EXERCISE REQUIREMENTS: Transcribe each line of the records below exactly, excluding any embedded images.

GIVEN RECORDS:
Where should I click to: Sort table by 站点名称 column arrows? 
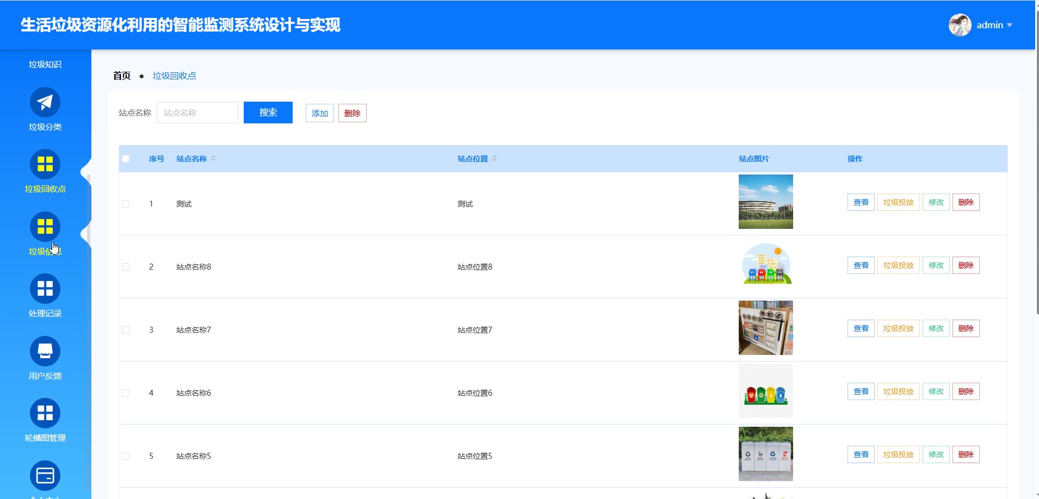pos(213,159)
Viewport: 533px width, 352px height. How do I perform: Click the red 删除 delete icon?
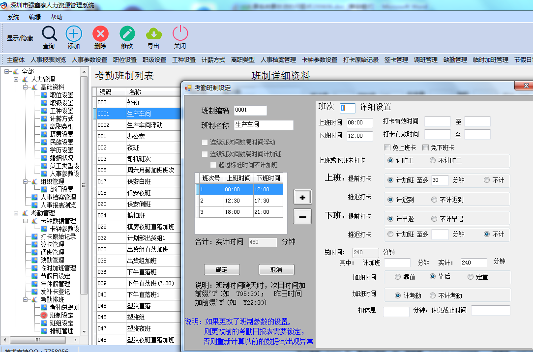click(100, 34)
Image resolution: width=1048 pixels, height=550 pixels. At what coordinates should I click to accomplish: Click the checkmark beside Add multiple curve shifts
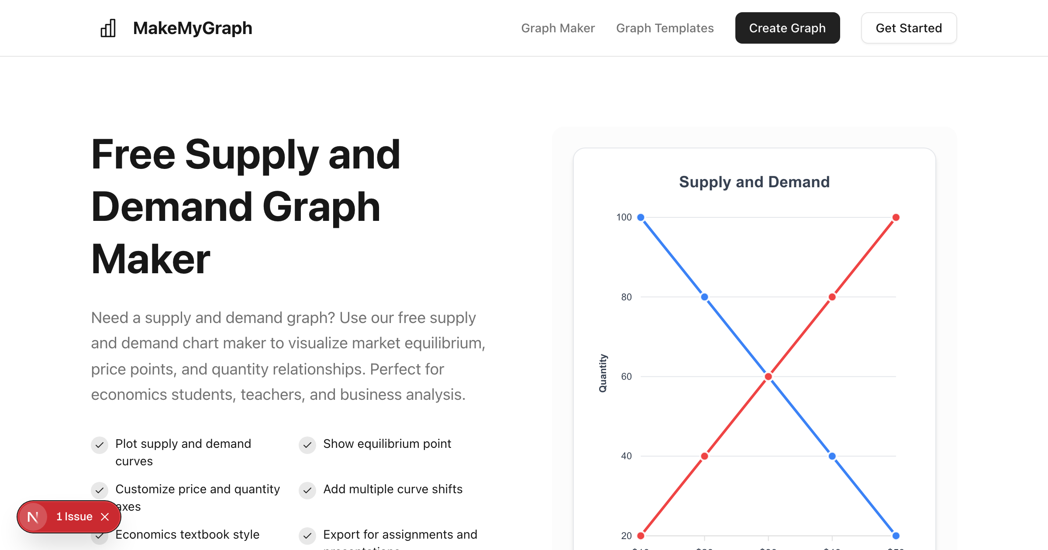coord(307,491)
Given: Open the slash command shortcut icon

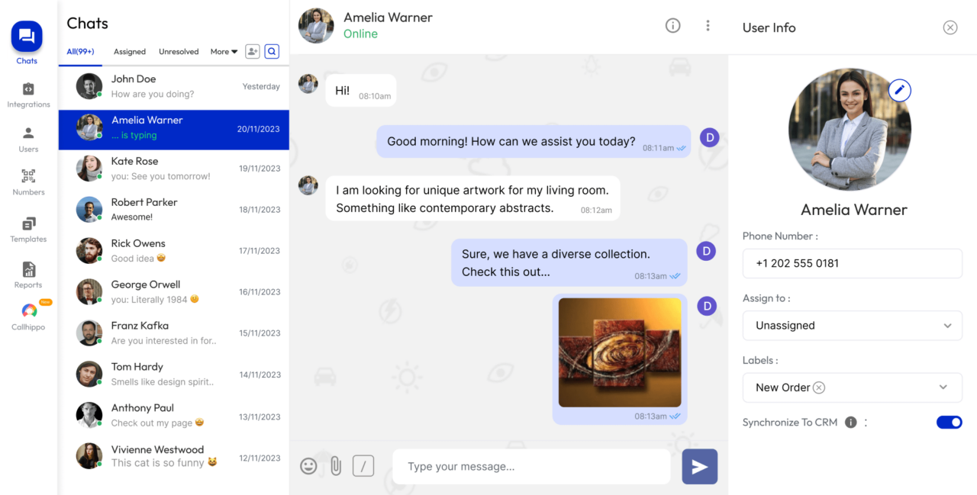Looking at the screenshot, I should 363,466.
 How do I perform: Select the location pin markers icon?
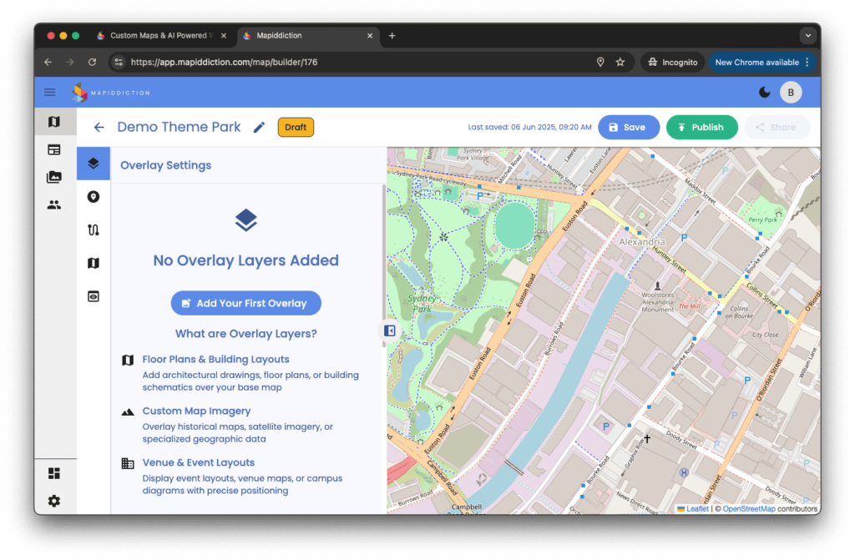94,197
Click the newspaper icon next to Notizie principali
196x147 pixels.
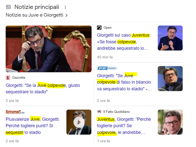click(8, 7)
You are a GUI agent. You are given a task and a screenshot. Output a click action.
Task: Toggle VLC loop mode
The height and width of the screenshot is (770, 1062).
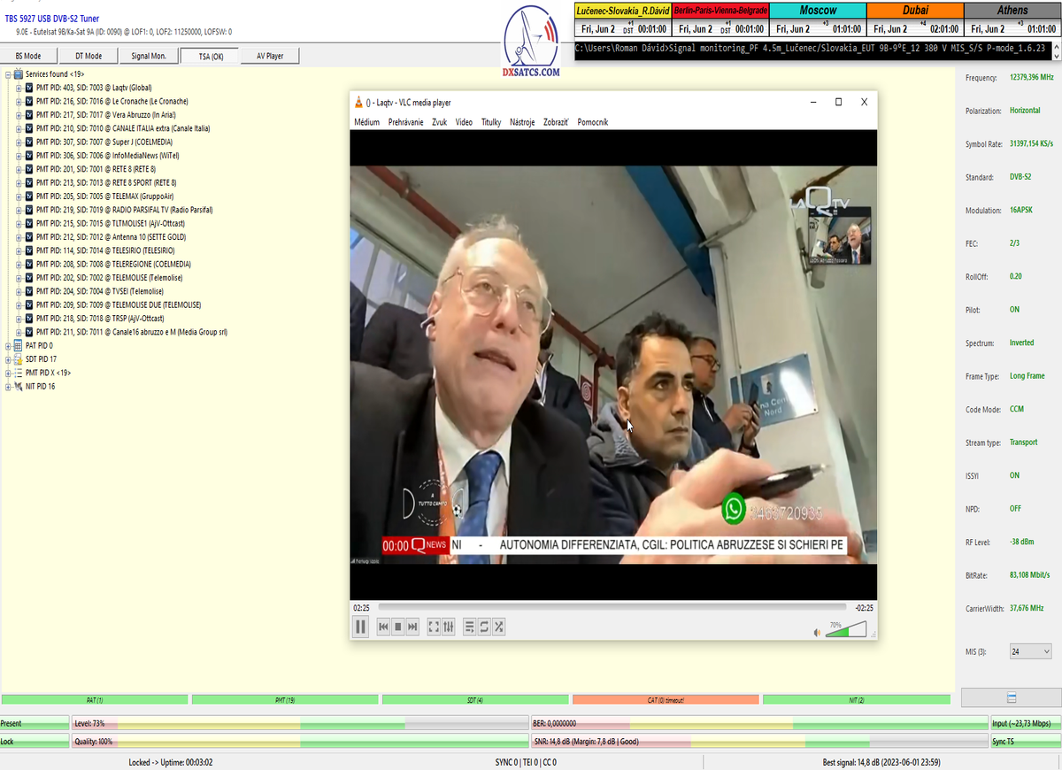coord(484,627)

WRITTEN SOLUTION:
Where should I click to: Sort table by 站点名称 column arrows? 
pos(213,159)
Viewport: 533px width, 352px height. How do I perform: Click the red 删除 delete icon?
click(100, 34)
Image resolution: width=1048 pixels, height=550 pixels. At what coordinates should I click to accomplish: Click the checkmark beside Add multiple curve shifts
coord(307,491)
Given: Open the slash command shortcut icon

Looking at the screenshot, I should 363,466.
 How do I perform: Select the location pin markers icon?
94,197
Click the newspaper icon next to Notizie principali
196x147 pixels.
click(8, 7)
You are a GUI agent. You are given a task and a screenshot. Output a click action.
Task: Toggle VLC loop mode
The height and width of the screenshot is (770, 1062).
coord(484,627)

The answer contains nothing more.